> _TEXT EXCERPT_:
Thursday, June 08, 2006

Report

1:30 in the morning, the buzzer goes off. Call for a person at a nursing home who the nurse says is faking it and just wants to go to the hospital, but is complaining of chest pain. Great. I sleep walk out to the ambulance. We drive there without lights and sirens simply because we will get there in the same amount of time either way because no one else is on the road. The nurse meets us at the door. We wheel the stretcher in and ask which way. "Out of the way," she says, "I need to lock the door." Okay.

She leads us to the room. She seems very annoyed. On the way, she says, "I shouldn't be telling you this, but he is faking, There is nothing wrong with him, but I had to call the doctor and he said send him in."

The patient is familiar to me. I've taken him in in the past. He is a COPDer. The nurse is back with the paperwork, which she is giving to my partner. "I need that," I say. She looks at me, but then back at my partner, still trying to hand him the paperwork and talk to him. "No, you need to talk to me," I say.

> _DATA RECORDS_:

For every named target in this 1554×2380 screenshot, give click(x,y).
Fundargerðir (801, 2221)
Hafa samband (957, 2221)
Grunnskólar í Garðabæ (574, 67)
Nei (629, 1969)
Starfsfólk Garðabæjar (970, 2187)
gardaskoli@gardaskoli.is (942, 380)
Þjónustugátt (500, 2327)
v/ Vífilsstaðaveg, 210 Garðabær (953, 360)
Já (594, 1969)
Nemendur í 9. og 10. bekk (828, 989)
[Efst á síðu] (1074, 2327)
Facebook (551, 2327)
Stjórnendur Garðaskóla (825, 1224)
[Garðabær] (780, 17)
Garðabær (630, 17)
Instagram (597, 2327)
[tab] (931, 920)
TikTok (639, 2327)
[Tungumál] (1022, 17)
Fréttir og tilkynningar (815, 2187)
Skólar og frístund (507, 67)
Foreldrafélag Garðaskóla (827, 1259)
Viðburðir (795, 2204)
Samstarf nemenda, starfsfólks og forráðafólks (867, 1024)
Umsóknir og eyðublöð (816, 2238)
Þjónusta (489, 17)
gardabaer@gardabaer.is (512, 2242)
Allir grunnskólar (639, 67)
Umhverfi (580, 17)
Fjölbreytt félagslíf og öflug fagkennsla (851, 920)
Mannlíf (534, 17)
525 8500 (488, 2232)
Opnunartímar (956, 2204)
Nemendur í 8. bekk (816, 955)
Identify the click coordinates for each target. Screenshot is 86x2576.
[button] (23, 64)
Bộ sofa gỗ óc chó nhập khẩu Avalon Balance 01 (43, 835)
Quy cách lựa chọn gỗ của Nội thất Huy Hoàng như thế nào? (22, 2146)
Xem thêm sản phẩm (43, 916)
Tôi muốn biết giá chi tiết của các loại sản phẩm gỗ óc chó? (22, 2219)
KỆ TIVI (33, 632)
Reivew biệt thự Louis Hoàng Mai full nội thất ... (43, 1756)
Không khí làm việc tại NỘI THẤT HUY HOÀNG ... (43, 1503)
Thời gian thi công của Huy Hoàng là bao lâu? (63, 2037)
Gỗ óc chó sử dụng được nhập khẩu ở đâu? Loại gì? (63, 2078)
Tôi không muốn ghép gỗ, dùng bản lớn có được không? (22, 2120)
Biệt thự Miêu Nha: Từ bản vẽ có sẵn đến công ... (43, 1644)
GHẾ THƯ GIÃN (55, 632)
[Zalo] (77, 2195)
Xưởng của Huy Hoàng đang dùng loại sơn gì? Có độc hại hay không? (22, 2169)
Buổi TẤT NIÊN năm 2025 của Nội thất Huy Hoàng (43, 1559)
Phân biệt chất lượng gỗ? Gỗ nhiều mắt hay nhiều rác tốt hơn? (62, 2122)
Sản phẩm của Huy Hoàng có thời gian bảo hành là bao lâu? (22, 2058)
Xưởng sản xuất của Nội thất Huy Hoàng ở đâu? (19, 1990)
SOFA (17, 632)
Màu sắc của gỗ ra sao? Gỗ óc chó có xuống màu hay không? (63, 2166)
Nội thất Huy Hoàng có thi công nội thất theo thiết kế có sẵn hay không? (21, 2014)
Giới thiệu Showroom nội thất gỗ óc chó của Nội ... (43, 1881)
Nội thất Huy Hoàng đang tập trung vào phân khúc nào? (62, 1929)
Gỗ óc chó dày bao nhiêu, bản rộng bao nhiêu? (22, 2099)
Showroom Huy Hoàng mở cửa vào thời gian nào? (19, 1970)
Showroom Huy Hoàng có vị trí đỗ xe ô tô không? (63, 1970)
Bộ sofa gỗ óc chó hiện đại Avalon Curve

> _WHAT THIS EXERCISE ASKS_:
**1.** List every person the nursing-home ambulance call report mentions besides the narrator.
**2.** Continue the nursing-home ambulance call report from its last sentence.

> _SET OF ANSWERS_:
**1.**
- The nurse
- The patient
- The narrator's partner
- The doctor the nurse called

**2.**
"Don't talk to me like that," she says.

What? "Excuse me, you need to give me the report. What exactly is going on with the patient?"

"I'm not talking to you. He's an EMt, I can tell him."

"I'm the one who's going to be taking care of the patient, you need to give me the report."

"Well, how would I know that?"

"That's why I'm telling you, you need to talk to me."

"I'm not giving you the report."

I feel like I am in a dream. I haven't raised my voice, I haven't done anything and this nurse is yelling at me at two in the morning.

"Look, you dialed 911. You have to give a report."

The police officer has come over to intervene now.

"Let's think about the patient," he says to her. "You need to cooperate with us."

"He can read it, but I'm not talking to him."

"I can't read it," I say.

The light in the hallway is dim and the writing is not the clearest.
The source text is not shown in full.